• **WORK ORDER**: After locating the line with "Instruction: Select the row" in the data that follows, return it and every later line exactly, up to and including the line with "Tap the back".

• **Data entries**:
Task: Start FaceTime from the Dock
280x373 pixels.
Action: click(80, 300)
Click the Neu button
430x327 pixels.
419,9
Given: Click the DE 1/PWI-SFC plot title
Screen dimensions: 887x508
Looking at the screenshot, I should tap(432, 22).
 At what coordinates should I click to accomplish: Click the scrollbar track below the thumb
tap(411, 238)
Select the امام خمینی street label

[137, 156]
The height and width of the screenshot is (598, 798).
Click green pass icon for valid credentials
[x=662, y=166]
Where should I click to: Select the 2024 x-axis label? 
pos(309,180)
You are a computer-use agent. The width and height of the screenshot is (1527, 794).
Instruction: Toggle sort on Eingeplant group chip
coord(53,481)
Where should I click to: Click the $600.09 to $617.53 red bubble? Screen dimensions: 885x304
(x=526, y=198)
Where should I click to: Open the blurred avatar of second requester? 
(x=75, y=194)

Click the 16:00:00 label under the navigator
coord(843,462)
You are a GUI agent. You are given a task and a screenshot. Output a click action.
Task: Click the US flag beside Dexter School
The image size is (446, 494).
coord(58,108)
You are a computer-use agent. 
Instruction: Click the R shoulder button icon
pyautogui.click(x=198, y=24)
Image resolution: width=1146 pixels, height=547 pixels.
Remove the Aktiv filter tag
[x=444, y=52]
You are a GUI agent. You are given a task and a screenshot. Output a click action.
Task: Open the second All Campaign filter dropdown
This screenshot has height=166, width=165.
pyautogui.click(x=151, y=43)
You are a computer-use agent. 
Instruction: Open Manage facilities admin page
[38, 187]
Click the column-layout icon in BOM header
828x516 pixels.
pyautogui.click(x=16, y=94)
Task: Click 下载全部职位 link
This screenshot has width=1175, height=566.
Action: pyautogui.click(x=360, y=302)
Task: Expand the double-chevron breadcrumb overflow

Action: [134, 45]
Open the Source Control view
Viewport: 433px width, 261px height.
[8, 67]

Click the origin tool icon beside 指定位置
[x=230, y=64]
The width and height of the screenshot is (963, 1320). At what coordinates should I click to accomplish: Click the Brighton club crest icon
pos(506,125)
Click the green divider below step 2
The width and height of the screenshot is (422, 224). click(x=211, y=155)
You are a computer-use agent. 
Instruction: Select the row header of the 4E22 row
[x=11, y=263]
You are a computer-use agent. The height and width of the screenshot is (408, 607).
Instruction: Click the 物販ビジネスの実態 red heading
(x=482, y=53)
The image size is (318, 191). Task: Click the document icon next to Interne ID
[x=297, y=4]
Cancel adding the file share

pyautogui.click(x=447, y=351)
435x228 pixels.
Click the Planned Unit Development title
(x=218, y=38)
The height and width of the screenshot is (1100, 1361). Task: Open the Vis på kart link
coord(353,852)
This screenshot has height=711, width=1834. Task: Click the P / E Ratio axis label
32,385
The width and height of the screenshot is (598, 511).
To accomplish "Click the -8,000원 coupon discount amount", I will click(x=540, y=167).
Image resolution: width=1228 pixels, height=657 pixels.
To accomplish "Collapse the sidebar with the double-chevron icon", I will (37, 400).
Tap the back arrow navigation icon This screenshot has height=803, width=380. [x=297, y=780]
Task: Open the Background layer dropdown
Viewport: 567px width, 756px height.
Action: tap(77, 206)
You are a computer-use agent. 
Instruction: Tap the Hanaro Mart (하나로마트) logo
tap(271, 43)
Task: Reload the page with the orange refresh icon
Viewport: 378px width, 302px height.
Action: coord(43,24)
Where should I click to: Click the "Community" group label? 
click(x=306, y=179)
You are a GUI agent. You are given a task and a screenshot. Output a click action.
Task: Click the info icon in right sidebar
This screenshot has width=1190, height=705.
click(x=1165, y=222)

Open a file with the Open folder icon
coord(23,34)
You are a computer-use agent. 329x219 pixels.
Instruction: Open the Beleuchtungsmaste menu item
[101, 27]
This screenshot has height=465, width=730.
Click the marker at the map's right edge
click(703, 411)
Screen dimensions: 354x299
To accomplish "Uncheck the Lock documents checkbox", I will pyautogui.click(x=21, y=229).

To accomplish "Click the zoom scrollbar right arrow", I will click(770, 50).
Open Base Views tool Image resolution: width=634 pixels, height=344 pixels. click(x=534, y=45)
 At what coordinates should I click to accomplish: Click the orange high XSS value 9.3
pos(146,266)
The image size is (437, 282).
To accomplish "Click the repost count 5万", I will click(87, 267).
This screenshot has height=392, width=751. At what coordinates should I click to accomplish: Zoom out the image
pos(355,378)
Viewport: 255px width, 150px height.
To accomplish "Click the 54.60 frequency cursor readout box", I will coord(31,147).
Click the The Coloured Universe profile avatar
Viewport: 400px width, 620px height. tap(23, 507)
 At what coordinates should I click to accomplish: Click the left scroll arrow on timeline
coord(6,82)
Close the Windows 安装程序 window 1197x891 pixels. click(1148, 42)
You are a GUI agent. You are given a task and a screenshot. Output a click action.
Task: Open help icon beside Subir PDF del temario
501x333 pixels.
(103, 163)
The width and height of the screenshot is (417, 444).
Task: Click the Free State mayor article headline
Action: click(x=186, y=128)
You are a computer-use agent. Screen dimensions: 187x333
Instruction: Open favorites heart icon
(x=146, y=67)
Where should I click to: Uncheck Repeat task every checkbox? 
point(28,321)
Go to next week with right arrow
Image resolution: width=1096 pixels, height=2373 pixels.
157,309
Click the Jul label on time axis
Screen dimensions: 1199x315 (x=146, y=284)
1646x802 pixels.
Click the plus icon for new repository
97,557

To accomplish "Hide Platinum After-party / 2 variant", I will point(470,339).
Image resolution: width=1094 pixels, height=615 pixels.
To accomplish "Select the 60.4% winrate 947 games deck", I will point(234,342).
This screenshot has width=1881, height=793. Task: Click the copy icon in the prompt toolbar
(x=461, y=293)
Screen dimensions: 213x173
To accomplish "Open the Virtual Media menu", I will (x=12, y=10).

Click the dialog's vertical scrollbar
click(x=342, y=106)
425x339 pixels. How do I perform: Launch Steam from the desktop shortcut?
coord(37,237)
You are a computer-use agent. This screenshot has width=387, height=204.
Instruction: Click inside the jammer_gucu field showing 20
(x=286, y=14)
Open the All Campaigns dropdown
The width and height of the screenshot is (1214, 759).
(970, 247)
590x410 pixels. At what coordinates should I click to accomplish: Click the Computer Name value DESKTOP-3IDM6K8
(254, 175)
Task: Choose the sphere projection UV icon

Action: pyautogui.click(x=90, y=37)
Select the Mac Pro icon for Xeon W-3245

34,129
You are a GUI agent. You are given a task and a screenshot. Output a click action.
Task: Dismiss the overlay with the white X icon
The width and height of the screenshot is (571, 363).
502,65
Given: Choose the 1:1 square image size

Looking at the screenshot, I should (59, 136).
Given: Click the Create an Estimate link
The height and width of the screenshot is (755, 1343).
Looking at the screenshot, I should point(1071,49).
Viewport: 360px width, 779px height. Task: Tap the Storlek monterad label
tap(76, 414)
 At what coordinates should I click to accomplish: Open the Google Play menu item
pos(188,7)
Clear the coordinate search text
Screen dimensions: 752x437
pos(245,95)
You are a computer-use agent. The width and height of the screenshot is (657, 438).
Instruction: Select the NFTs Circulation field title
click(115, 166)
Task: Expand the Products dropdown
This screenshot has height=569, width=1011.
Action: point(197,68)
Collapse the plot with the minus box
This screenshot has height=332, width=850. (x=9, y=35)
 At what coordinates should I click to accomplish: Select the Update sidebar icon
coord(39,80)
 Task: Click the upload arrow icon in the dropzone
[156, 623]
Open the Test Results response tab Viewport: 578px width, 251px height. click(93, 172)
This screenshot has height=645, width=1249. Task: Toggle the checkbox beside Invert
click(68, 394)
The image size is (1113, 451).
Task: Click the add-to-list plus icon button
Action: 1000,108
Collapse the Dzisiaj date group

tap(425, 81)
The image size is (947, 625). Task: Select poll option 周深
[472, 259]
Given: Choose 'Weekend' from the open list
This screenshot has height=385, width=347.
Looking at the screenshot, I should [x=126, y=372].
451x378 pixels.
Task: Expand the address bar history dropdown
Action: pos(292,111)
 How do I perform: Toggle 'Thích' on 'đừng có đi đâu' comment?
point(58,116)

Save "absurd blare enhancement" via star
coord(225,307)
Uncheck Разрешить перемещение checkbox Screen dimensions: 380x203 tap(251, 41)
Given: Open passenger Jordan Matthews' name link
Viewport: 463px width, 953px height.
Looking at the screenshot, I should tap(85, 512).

• **EXERCISE RESULT**:
Instruction: Select the row header of the 4E22 row
[x=11, y=263]
You are a computer-use agent. The height and width of the screenshot is (408, 607).
Instruction: Click the 物販ビジネスの実態 red heading
(x=482, y=53)
The image size is (318, 191). Task: Click the document icon next to Interne ID
[x=297, y=4]
Cancel adding the file share

pyautogui.click(x=447, y=351)
435x228 pixels.
Click the Planned Unit Development title
(x=218, y=38)
The height and width of the screenshot is (1100, 1361). Task: Open the Vis på kart link
coord(353,852)
This screenshot has height=711, width=1834. Task: Click the P / E Ratio axis label
32,385
The width and height of the screenshot is (598, 511).
To accomplish "Click the -8,000원 coupon discount amount", I will click(x=540, y=167).
Image resolution: width=1228 pixels, height=657 pixels.
To accomplish "Collapse the sidebar with the double-chevron icon", I will (37, 400).
Tap the back arrow navigation icon This screenshot has height=803, width=380. [x=297, y=780]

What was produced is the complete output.